Adenosine as adjunct to potassium cardioplegia: effect on function, energy metabolism, and electrophysiology.

Adenosine is known to induce rapid cardioplegic arrest and to improve postischemic recovery in the isolated rat heart. Long exposures to high doses of adenosine impair postischemic recovery, however. In this paper we tested the combination of low-dose adenosine (1 mmol/L) with potassium (26 mmol/L), with the aim of achieving rapid arrest (as with high-dose adenosine) but eliminating the need for postarrest washout of adenosine. Cardioplegic solutions studied were (1) Krebs-Henseleit potassium (26 mmol/L) (K); (2) K plus adenosine (1 mmol/L) (KA); (3) K plus an adenosine deaminase inhibitor [erythro-9-(2-hydroxy-3-nonyl)adenine] (0.1 mmol/L) (KE); and as control (4) Krebs-Henseleit potassium (6 mmol/L) (C). We induced cardiac arrest in Langendorff-perfused rat hearts by infusing the cardioplegic solution for 3 minutes at 3 ml/min.
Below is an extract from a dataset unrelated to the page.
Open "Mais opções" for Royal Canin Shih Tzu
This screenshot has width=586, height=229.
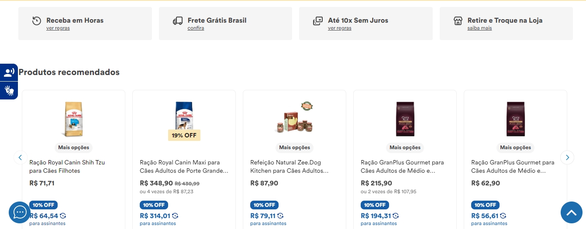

Total ischemia lasted 20 minutes at 37 degrees C, followed by reperfusion for 30 minutes. High potassium decreased the arrest time from 260 +/- 16 seconds (group C, mean values +/- standard error of the mean) to 22 +/- 4 seconds (group K). A further decrease to 10 +/- 2 seconds was observed with KA (p = 0.016 versus K). KE, which increased endogenous adenosine, gave intermediate effects. All hearts recovered during reperfusion; the product of developed tension and heart rate (grams per minute) was superior in KA hearts (6250 +/- 740 versus K hearts 4380 +/- 390; p = 0.050). KE gave an intermediate result (5290 +/- 900), while C showed the worst recovery (3180 +/- 830). Our electrophysiologic studies with sinus node and atrial tissue suggest that adenosine induced hyperpolarization and an increase in potassium permeability, thereby arresting the sinus node before depolarization of the membrane by potassium (26 mmol/L). We conclude that low-dose adenosine as an adjunct to potassium shortens the arrest time in this model and improves postischemic recovery.